All of lore.kernel.org
 help / color / mirror / Atom feed
From: liweiwei <liweiwei@iscas.ac.cn>
To: Richard Henderson <richard.henderson@linaro.org>,
	palmer@dabbelt.com, alistair.francis@wdc.com,
	bin.meng@windriver.com, qemu-riscv@nongnu.org,
	qemu-devel@nongnu.org
Cc: wangjunqiang@iscas.ac.cn, lazyparser@gmail.com,
	luruibo2000@163.com, lustrew@foxmail.com
Subject: Re: [RFC 2/6] target/riscv: rvk: add implementation of instructions for Zbk* - reuse partial instructions of Zbb/Zbc extensions - add brev8 packh, unzip, zip, etc.

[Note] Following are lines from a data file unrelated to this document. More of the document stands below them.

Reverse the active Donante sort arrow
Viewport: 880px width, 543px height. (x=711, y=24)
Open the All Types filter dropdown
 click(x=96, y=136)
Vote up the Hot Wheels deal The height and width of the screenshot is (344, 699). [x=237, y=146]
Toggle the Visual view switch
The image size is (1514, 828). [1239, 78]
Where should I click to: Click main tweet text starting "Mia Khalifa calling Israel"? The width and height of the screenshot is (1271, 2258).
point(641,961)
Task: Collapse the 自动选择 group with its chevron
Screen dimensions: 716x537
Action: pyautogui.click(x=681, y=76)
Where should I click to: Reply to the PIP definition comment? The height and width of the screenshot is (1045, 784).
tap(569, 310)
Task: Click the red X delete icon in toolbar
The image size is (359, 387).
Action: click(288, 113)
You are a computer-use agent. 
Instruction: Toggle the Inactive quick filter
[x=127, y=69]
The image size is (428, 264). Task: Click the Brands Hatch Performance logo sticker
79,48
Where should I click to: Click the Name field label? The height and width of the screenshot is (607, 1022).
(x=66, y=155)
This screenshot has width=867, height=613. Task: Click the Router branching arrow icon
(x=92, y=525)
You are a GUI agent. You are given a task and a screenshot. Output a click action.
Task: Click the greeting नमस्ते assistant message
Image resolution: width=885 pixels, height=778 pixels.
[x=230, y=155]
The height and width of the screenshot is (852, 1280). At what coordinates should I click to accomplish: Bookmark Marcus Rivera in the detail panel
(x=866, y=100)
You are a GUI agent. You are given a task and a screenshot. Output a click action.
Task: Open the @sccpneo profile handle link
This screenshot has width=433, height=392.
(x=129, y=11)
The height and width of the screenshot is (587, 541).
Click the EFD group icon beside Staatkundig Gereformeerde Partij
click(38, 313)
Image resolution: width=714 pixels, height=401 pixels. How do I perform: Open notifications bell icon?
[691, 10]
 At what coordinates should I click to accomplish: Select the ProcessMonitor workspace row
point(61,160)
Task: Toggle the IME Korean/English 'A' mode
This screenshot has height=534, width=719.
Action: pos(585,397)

Date: Wed, 3 Nov 2021 08:56:03 +0800	[thread overview]
Message-ID: <1be2c279-2d6b-1acb-c216-a598f02d43e1@iscas.ac.cn> (raw)
In-Reply-To: <5523b929-316e-a119-af1a-2a4aba4ee86d@linaro.org>

Thanks for your suggestions.

在 2021/11/2 下午11:44, Richard Henderson 写道:
> On 11/1/21 11:11 PM, liweiwei wrote:
>> Signed-off-by: liweiwei <liweiwei@iscas.ac.cn>
>> Signed-off-by: wangjunqiang <wangjunqiang@iscas.ac.cn>
>
> You managed to get the whole patch description into the subject line.
> Please break it up.
>
OK.
>> +target_ulong HELPER(grev)(target_ulong rs1, target_ulong rs2)
>> +{
>> +    return do_grev(rs1, rs2, TARGET_LONG_BITS);
>> +}
>
> Are we expecting to see the full grev instruction at any point? If 
> not, we can certainly implement Zbk with a simpler implementation.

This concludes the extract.